Department of Cardiology, Aarhus University Hospital, Aarhus N, Denmark.
Invest Radiol. 2011 Dec;46(12):790-5. doi: 10.1097/RLI.0b013e31822b122e.
Noninvasive contrast-enhanced coronary computed tomography (CT) angiography enables distinction between calcified and noncalcified atherosclerotic plaques. However, separation of noncalcified plaques into rupture prone lipid-rich and stable fibrous subtypes is challenging because CT density of the plaque, characterized by Hounsfield Units (HU), varies with intraluminal contrast density and acquisition protocol. This study aims at testing the influence of intraluminal contrast densities and kV-settings on coronary plaque density values in vitro.
We scanned 16 coronary arteries with 3 different contrast solutions (no contrast, 1:70, and 1:23 Iomeron, 350 mgI/mL) and 3 different kV-settings (80, 120, and 140 kV). The arteries were sectioned into 5-mm segments. Every segment was evaluated with CT and histopathology for suitability of analysis, presence, and subtype of plaque.
Sixty-four segments were analyzed and classified with CT. Agreement between plaques classified with CT angiography in vitro and histopathology was poor-to-moderate, with no kappa-values above 0.21. The kV-settings affected the CT density in all plaque types. The CT density decreased 0.25 (0.07) HU, P=0.013 in noncalcified plaques, and 5.5 (0.7) HU, P<0.0001, in calcified plaques for every kV increase. CT densities in noncalcified plaques changed when the contrast concentration was changed.

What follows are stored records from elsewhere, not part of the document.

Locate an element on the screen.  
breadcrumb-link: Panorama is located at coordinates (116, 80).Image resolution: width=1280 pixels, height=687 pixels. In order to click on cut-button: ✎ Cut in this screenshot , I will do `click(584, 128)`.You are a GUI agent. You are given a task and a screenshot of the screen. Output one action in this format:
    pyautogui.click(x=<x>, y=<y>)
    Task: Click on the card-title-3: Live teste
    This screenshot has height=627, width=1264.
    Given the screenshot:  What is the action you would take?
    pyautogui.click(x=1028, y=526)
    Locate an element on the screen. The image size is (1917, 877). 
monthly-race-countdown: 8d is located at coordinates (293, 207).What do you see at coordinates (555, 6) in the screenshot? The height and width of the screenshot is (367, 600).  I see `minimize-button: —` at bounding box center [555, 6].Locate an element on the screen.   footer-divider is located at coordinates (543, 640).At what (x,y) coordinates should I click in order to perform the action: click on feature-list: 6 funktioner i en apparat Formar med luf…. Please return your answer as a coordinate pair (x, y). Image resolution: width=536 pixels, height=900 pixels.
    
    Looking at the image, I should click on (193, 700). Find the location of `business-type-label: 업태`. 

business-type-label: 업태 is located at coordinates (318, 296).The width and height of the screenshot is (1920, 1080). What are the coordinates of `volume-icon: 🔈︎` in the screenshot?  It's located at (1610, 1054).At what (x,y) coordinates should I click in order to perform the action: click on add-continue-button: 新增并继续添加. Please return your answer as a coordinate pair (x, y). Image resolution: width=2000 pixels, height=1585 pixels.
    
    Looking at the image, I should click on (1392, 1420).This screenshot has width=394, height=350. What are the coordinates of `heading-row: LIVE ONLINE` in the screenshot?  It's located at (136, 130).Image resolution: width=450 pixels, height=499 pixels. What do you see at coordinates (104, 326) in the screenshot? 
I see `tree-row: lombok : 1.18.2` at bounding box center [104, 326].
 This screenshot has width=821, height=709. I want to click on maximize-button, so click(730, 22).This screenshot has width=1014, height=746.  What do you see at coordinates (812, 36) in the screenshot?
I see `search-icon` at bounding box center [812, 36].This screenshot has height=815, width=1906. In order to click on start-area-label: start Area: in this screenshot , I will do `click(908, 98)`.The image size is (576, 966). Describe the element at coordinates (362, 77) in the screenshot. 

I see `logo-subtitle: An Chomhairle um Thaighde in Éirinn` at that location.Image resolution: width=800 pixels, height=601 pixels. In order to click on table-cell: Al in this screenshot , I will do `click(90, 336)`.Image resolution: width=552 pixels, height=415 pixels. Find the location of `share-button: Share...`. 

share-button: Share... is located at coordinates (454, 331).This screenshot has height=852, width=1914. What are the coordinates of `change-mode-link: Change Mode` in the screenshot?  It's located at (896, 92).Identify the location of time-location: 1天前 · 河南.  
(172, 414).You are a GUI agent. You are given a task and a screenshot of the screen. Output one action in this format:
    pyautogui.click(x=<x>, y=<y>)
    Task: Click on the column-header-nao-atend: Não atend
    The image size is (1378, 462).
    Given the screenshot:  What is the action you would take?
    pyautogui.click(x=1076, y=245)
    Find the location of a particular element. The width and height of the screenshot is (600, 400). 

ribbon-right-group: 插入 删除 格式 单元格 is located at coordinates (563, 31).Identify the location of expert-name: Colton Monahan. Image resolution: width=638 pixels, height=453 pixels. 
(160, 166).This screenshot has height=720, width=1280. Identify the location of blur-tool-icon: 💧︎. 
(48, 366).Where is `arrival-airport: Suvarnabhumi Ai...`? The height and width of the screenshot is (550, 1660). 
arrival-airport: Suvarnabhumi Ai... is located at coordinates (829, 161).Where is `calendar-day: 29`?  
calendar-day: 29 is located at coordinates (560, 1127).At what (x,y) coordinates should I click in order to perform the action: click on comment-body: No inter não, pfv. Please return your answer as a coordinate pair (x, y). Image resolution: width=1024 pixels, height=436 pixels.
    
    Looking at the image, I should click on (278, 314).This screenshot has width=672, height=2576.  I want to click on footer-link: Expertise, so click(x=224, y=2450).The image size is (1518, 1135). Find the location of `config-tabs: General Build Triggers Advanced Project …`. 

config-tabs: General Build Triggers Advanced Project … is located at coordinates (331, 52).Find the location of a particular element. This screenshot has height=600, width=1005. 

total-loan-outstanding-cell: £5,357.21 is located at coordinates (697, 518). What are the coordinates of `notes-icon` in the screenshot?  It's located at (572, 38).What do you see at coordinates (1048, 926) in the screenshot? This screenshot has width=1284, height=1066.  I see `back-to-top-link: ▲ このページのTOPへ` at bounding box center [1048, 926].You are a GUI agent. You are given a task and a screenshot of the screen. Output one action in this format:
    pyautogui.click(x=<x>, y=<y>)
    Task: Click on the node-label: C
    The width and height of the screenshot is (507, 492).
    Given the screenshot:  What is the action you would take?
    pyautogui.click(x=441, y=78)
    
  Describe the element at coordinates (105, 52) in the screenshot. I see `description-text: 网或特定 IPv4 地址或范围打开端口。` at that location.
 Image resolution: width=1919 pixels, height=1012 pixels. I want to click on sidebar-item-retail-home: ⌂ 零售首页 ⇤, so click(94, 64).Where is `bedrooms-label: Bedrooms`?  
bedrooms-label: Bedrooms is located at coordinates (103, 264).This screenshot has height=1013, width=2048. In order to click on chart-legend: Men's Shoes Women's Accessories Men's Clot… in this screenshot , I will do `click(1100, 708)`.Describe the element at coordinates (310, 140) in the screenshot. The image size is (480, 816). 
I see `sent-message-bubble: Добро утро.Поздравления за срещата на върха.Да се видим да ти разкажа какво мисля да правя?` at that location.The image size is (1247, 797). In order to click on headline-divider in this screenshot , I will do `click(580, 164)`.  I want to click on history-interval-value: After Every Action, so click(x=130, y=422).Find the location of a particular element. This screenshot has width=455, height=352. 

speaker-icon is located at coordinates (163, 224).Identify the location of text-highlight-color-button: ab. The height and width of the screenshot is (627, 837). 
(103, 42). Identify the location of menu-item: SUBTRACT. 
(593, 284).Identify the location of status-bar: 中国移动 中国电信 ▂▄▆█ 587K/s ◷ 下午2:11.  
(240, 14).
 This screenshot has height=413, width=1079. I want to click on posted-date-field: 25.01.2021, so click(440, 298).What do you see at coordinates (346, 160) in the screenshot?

From no to high contrast concentration resulted in a 21.7 (8.3) HU increase, P=0.041, and from low to high contrast concentration resulted in a 21.5 (6) HU increase, P=0.011, causing several plaques to change in subtype from lipid-rich (low contrast concentration) to fibrotic (high contrast concentration).
Agreement between CT angiography in vitro and histopathology for classification of coronary plaque subtype is poor to moderate. However, no specific combination seems superior to the most commonly used protocols for distinction between lipid-rich and fibrotic plaque subtypes in current clinical practice.
非侵入性对比增强冠状动脉计算机断层扫描(CT)血管造影能够区分钙化和非钙化的动脉粥样硬化斑块。然而,将非钙化斑块分为易破裂的富含脂质和稳定的纤维亚型具有挑战性,因为斑块的 CT 密度(以亨氏单位[HU]表示)随管腔对比度密度和采集方案而变化。本研究旨在测试管腔内对比度密度和 kV 设置对体外冠状动脉斑块密度值的影响。
我们使用 3 种不同的对比剂溶液(无对比剂、1:70 和 1:23 Iomeron,350mgI/mL)和 3 种不同的 kV 设置(80、120 和 140kV)扫描了 16 条冠状动脉。将动脉切成 5mm 段。对每段进行 CT 和组织病理学评估,以确定是否适合分析、斑块的存在和类型。
共分析了 64 个节段,并通过 CT 进行分类。体外 CT 血管造影和组织病理学分类的斑块之间的一致性为差到中等,kappa 值均不超过 0.21。kV 设置影响所有斑块类型的 CT 密度。每增加 1kV,非钙化斑块的 CT 密度降低 0.25(0.07)HU,P=0.013,钙化斑块降低 5.5(0.7)HU,P<0.0001。当对比浓度改变时,非钙化斑块的 CT 密度也会发生变化。从无对比到高对比浓度导致增加 21.7(8.3)HU,P=0.041,从低对比到高对比浓度导致增加 21.5(6)HU,P=0.011,导致一些斑块的亚型从富含脂质(低对比浓度)转变为纤维(高对比浓度)。
体外 CT 血管造影与组织病理学对冠状动脉斑块亚型的分类之间的一致性为差到中等。然而,在目前的临床实践中,没有特定的组合似乎优于最常用的区分富含脂质和纤维斑块亚型的方案。